_TASK OBJECTIVE_
Return, word for word, only the lines of the data below that lie between the line with "For every named" and the line with "Home (370, 117)", those two lines included.

_DATA SUPPLIED_

──────────────────────────────

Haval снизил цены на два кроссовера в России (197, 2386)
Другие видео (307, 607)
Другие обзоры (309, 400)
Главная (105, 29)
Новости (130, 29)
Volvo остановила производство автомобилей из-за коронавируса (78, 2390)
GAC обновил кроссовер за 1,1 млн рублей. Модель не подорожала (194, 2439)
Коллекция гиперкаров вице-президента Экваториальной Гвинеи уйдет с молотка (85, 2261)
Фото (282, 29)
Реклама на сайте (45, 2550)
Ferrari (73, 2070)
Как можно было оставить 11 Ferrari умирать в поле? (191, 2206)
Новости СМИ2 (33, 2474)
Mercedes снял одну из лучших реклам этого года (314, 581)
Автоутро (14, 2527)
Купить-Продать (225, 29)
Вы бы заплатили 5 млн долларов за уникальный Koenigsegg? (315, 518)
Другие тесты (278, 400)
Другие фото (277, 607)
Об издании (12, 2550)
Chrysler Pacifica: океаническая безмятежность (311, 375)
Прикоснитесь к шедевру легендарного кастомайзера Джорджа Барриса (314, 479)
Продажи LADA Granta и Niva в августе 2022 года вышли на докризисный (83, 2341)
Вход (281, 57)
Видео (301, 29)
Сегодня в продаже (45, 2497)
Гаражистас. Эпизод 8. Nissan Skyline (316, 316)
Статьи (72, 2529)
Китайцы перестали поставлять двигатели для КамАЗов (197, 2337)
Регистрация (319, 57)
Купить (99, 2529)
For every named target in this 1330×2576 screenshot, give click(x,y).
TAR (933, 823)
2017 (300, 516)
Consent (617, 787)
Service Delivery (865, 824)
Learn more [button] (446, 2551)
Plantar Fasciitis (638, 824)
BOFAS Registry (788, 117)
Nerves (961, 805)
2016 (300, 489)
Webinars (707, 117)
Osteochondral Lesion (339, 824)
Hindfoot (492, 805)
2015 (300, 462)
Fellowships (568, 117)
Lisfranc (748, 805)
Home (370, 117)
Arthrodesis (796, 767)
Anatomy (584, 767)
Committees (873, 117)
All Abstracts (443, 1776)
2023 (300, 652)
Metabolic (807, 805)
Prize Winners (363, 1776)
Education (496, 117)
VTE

──────────────────────────────

_WRITTEN RESPONSE_
For every named target in this 1330×2576 screenshot, give click(x,y).
TAR (933, 823)
2017 (300, 516)
Consent (617, 787)
Service Delivery (865, 824)
Learn more [button] (446, 2551)
Plantar Fasciitis (638, 824)
BOFAS Registry (788, 117)
Nerves (961, 805)
2016 (300, 489)
Webinars (707, 117)
Osteochondral Lesion (339, 824)
Hindfoot (492, 805)
2015 (300, 462)
Fellowships (568, 117)
Lisfranc (748, 805)
Home (370, 117)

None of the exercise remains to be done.